> _TASK BRIEF_
Transcribe word for word the lines below from the line with "Task: Click Refresh" through the line with "Select the Fonts", ends included.

INPUT DATA section start

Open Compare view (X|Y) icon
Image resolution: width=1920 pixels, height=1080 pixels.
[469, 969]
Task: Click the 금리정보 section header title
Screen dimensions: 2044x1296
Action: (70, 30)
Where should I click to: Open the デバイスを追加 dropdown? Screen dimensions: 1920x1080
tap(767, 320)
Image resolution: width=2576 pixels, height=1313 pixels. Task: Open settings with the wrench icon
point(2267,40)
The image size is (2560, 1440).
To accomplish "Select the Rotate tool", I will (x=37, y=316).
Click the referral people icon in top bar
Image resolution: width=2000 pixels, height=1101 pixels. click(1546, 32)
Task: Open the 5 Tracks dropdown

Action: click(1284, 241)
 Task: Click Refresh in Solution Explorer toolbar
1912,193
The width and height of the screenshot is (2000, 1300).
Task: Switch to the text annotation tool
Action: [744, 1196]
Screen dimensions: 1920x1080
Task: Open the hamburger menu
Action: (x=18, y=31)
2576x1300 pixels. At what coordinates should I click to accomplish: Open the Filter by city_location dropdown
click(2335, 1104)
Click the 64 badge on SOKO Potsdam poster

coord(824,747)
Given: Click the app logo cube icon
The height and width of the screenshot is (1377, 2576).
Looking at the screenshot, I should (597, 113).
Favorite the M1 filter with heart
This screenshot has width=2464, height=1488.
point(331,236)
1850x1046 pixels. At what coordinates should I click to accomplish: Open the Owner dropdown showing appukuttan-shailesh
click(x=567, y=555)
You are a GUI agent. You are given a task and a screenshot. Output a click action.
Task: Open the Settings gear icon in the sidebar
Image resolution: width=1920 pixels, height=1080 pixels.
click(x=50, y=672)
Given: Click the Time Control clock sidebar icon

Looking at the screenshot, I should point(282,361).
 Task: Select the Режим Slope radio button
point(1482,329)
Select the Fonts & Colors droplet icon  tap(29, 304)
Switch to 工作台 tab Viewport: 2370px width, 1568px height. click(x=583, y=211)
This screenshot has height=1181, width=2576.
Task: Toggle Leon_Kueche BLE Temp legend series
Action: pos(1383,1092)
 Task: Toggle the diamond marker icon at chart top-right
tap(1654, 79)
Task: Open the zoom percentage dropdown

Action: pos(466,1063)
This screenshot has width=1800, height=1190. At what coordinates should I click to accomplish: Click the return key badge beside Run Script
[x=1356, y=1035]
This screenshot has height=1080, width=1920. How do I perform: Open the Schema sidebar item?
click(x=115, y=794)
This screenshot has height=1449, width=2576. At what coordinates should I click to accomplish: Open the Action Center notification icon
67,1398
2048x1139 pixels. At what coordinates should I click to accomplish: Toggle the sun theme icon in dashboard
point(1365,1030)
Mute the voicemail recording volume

INPUT DATA section end

> _RESPONSE TO THIS TASK_
 Task: Click Refresh in Solution Explorer toolbar
1912,193
The width and height of the screenshot is (2000, 1300).
Task: Switch to the text annotation tool
Action: [744, 1196]
Screen dimensions: 1920x1080
Task: Open the hamburger menu
Action: (x=18, y=31)
2576x1300 pixels. At what coordinates should I click to accomplish: Open the Filter by city_location dropdown
click(2335, 1104)
Click the 64 badge on SOKO Potsdam poster

coord(824,747)
Given: Click the app logo cube icon
The height and width of the screenshot is (1377, 2576).
Looking at the screenshot, I should (597, 113).
Favorite the M1 filter with heart
This screenshot has width=2464, height=1488.
point(331,236)
1850x1046 pixels. At what coordinates should I click to accomplish: Open the Owner dropdown showing appukuttan-shailesh
click(x=567, y=555)
You are a GUI agent. You are given a task and a screenshot. Output a click action.
Task: Open the Settings gear icon in the sidebar
Image resolution: width=1920 pixels, height=1080 pixels.
click(x=50, y=672)
Given: Click the Time Control clock sidebar icon

Looking at the screenshot, I should point(282,361).
 Task: Select the Режим Slope radio button
point(1482,329)
Select the Fonts & Colors droplet icon  tap(29, 304)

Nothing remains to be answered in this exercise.